*WHAT THE TASK ASKS*. Extend the excerpt below on aggregation, disaggregation and law or regulation under the Australian Sustainability Reporting Standards, picking up after its last sentence.
-- START OF SOURCE EXCERPT --
Aggregation and disaggregation
B29
When an entity applies Australian Sustainability Reporting Standards, it shall consider all facts and circumstances and decide how to aggregate and disaggregate information in its sustainability-related financial disclosures. The entity shall not reduce the understandability of its sustainability-related financial disclosures by obscuring material information with immaterial information or by aggregating material items of information that are dissimilar to each other.
B30
An entity shall not aggregate information if doing so would obscure information that is material. Information shall be aggregated if items of information have shared characteristics and shall not be aggregated if they do not have shared characteristics. The entity might need to disaggregate information about sustainability-related risks and opportunities, for example, by geographical location or in consideration of the geopolitical environment. For example, to ensure that material information is not obscured, an entity might need to disaggregate information about its use of water to distinguish between water drawn from abundant sources and water drawn from water-stressed areas.
Interaction with law or regulation
B31
Law or regulation might specify requirements for an entity to disclose sustainability-related information in its general purpose financial reports. In such circumstances, the entity is permitted to include in its sustainability-related financial disclosures information to meet legal or regulatory requirements, even if that information is not material. However, such information shall not obscure material information.
B32
An entity shall disclose material sustainability-related financial information, even if law or regulation permits the entity not to disclose such information.
B33
An entity need not disclose information otherwise required by an Australian Sustainability Reporting Standard if law or regulation prohibits the entity from disclosing that information. If an entity omits material information for that reason, it shall identify the type of information not disclosed and explain the source of the restriction.
-- END OF SOURCE EXCERPT --
-- START OF EXCERPTED RECORDS --
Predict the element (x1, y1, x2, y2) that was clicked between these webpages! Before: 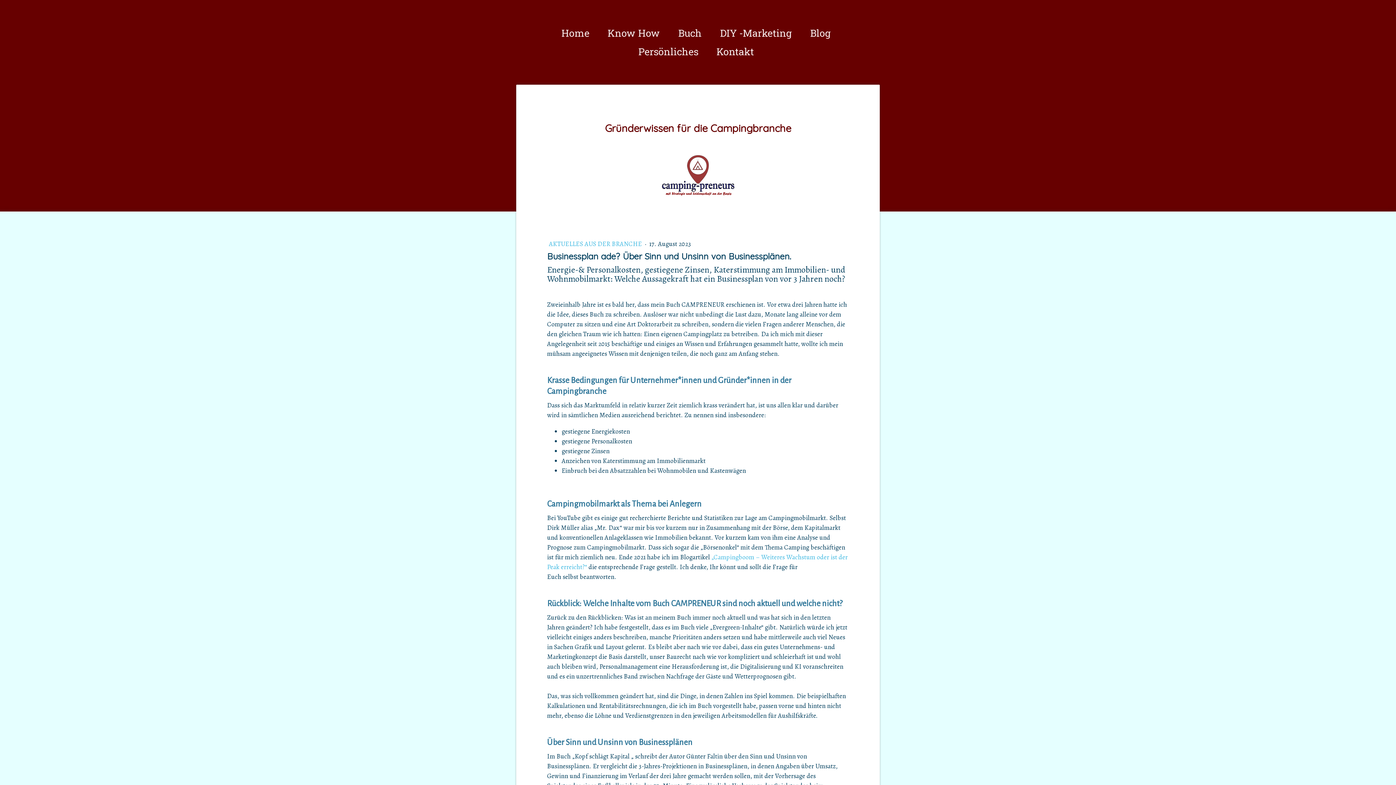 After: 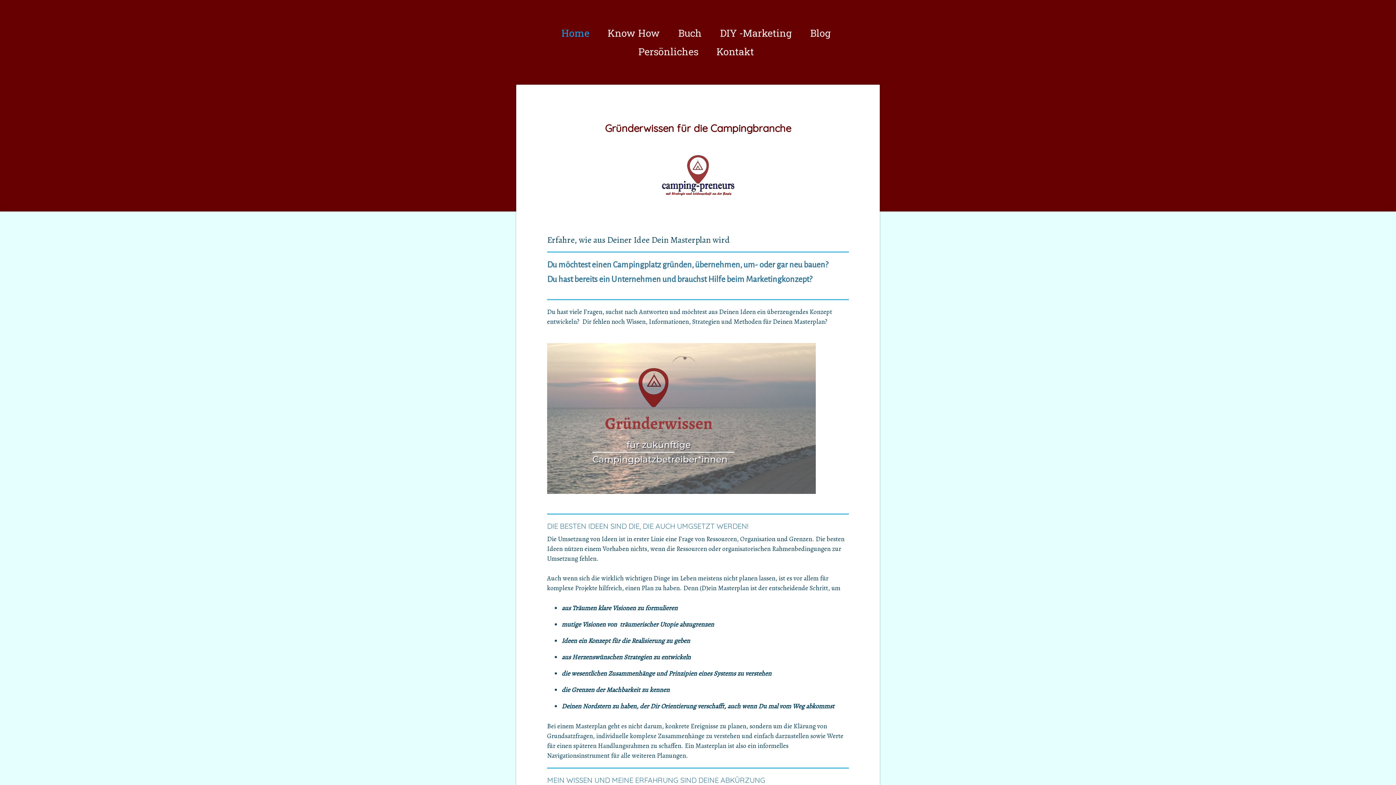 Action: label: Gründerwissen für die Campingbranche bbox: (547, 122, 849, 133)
-- END OF EXCERPTED RECORDS --
-- START OF EXCERPTED RECORDS --
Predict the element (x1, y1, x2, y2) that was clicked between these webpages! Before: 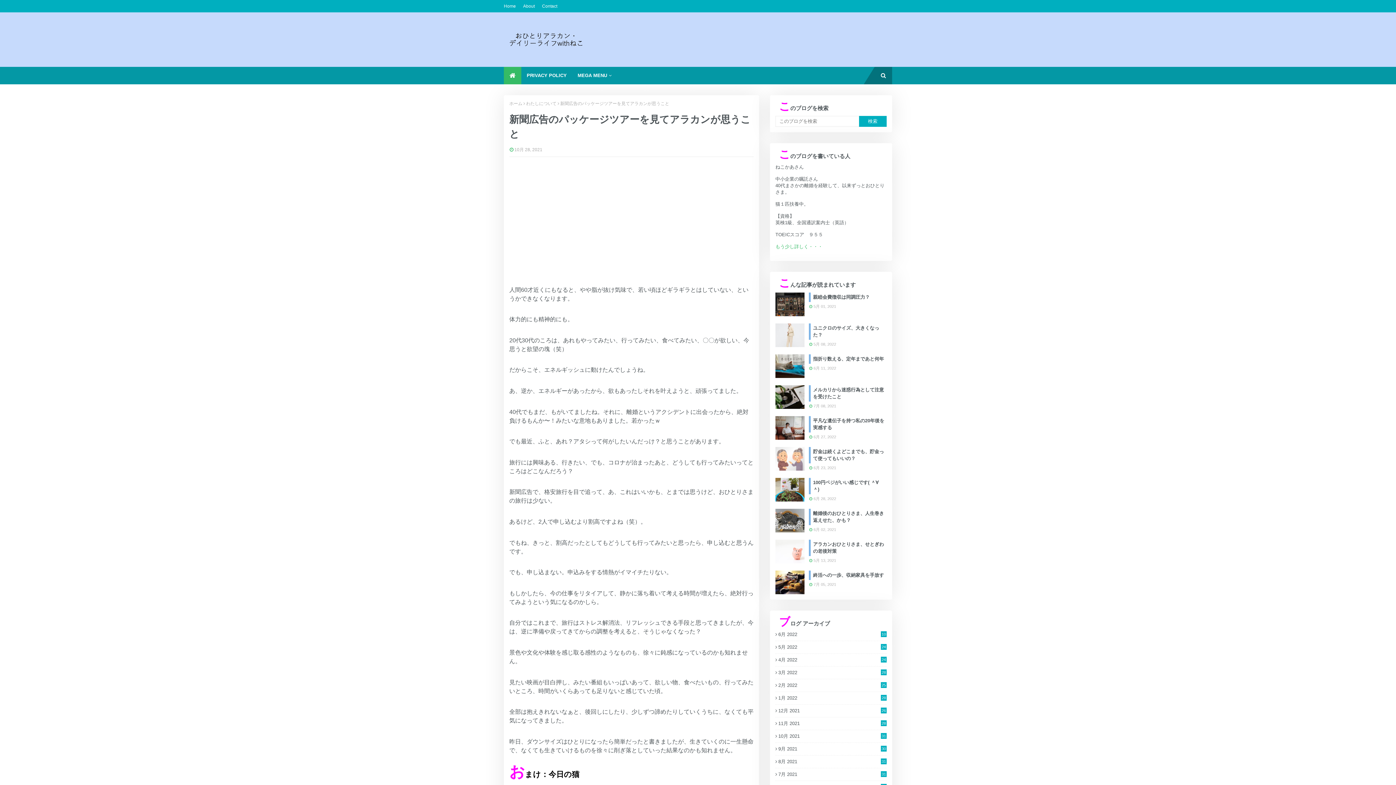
-- END OF EXCERPTED RECORDS --
-- START OF EXCERPTED RECORDS --
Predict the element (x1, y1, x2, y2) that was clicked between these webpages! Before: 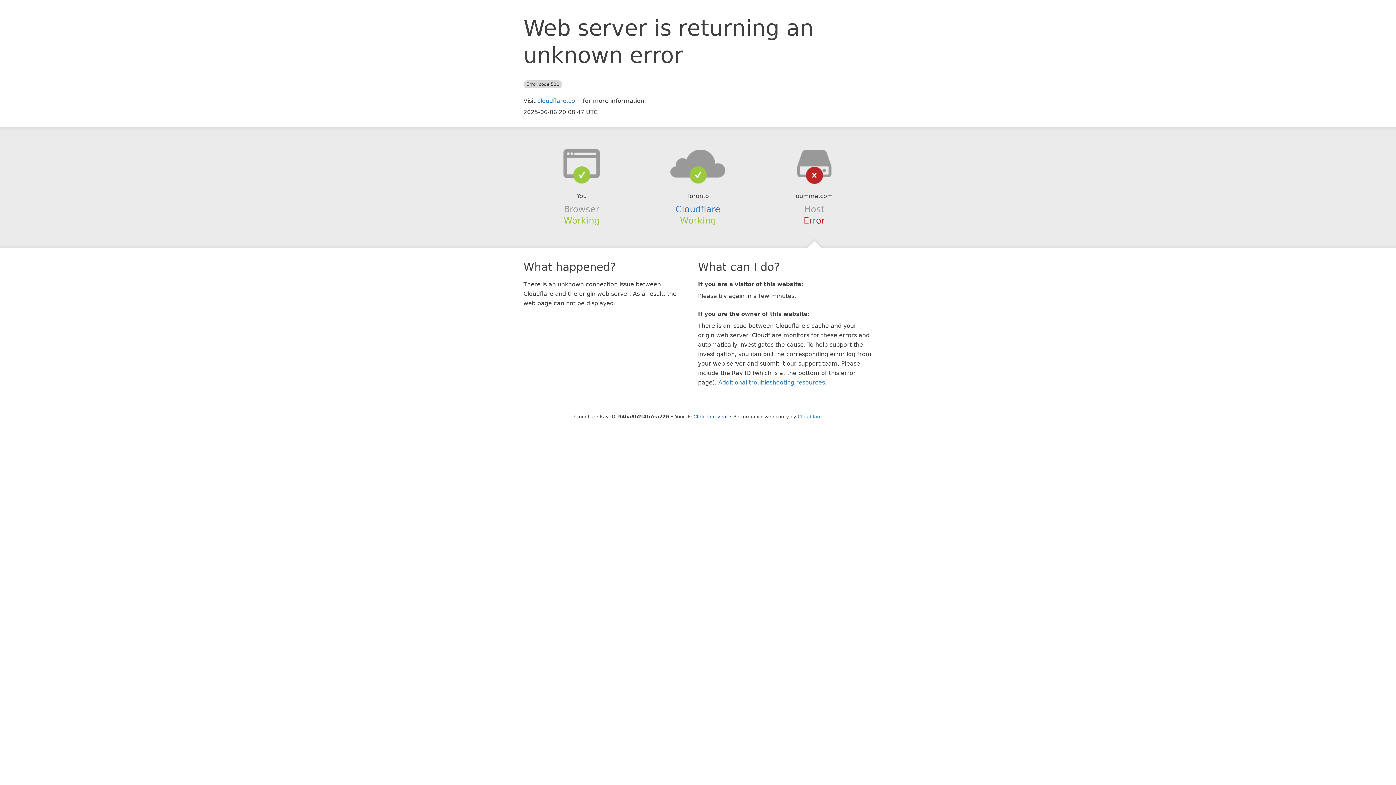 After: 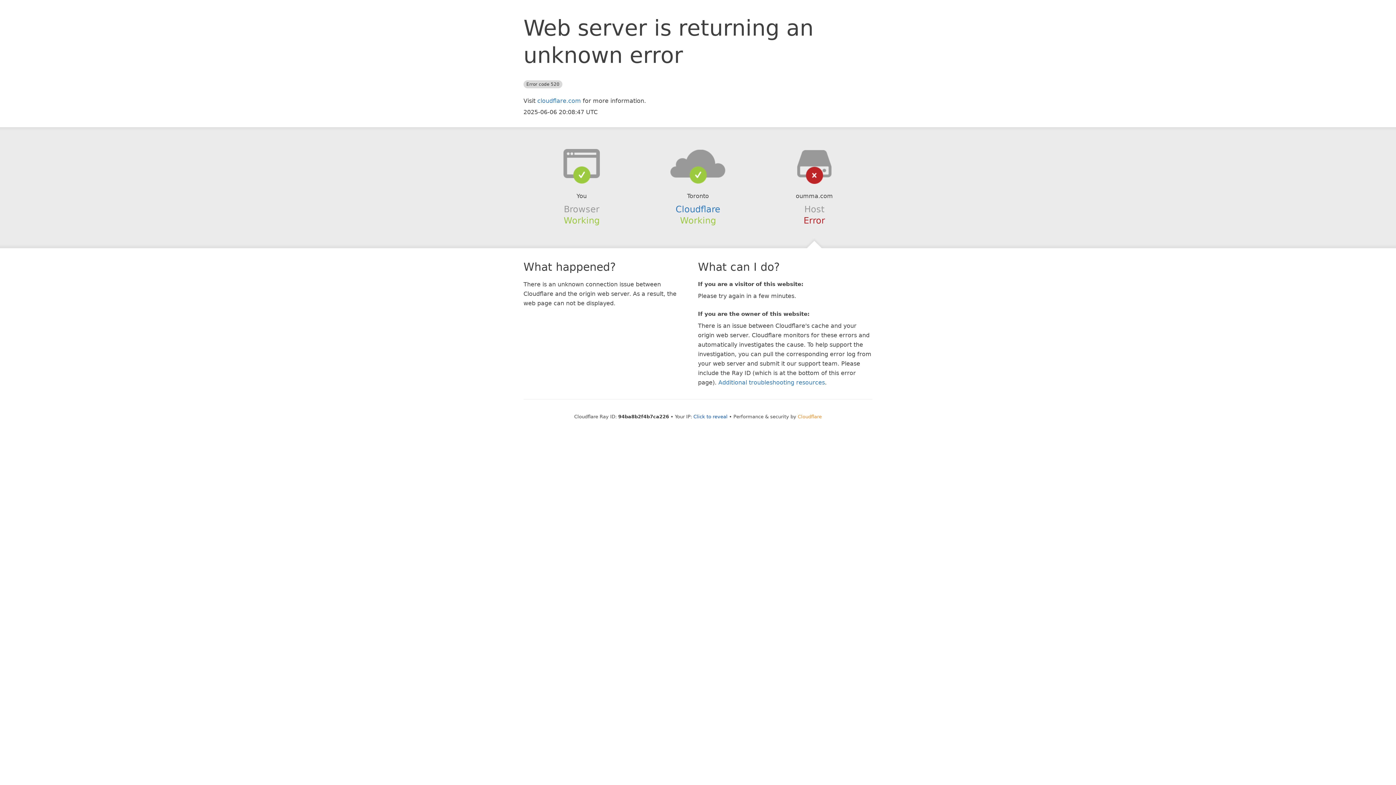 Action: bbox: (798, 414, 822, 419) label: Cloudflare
-- END OF EXCERPTED RECORDS --
*RESPONSE TO THE EXERCISE*.
Commercially sensitive information
B34
If an entity determines that information about a sustainability-related opportunity is commercially sensitive in the limited circumstances described in paragraph B35, the entity is permitted to omit that information from its sustainability-related financial disclosures. Such an omission is permitted even if information is otherwise required by an Australian Sustainability Reporting Standard and the information is material.
B35
An entity qualifies for the exemption specified in paragraph B34 if, and only if:
(a) information about the sustainability-related opportunity is not already publicly available;
(b) disclosure of that information could reasonably be expected to prejudice seriously the economic benefits the entity would otherwise be able to realise in pursuing the opportunity; and
(c) the entity has determined that it is impossible to disclose that information in a manner—for example, at an aggregated level—that would enable the entity to meet the objectives of the disclosure requirements without prejudicing seriously the economic benefits the entity would otherwise be able to realise in pursuing the opportunity.
B36
If an entity elects to use the exemption specified in paragraph B34, the entity shall, for each item of information omitted:
(a) disclose the fact that it has used the exemption; and
(b) reassess, at each reporting date, whether the information qualifies for the exemption.
B37
An entity is prohibited from using the exemption specified in paragraph B34 in relation to a sustainability-related risk or as a basis for broad non-disclosure of sustainability-related financial information.
Reporting entity (paragraph 20)
B38
Paragraph 20 requires that sustainability-related financial disclosures shall be for the same reporting entity as the related financial statements. For example, consolidated financial statements prepared in accordance with Australian Accounting Standards provide information about the parent and its subsidiaries as a single reporting entity. Consequently, that entity’s sustainability-related financial disclosures shall enable users of general purpose financial reports to understand the effects of the sustainability-related risks and opportunities on the cash flows, access to finance and cost of capital over the short, medium and long term for the parent and its subsidiaries.
Connected information (paragraphs 21–24)
B39
Paragraph 21 requires an entity to provide information in a manner that enables users of general purpose financial reports to understand connections both between the items to which the information relates and between disclosures provided by the entity in its general purpose financial reports.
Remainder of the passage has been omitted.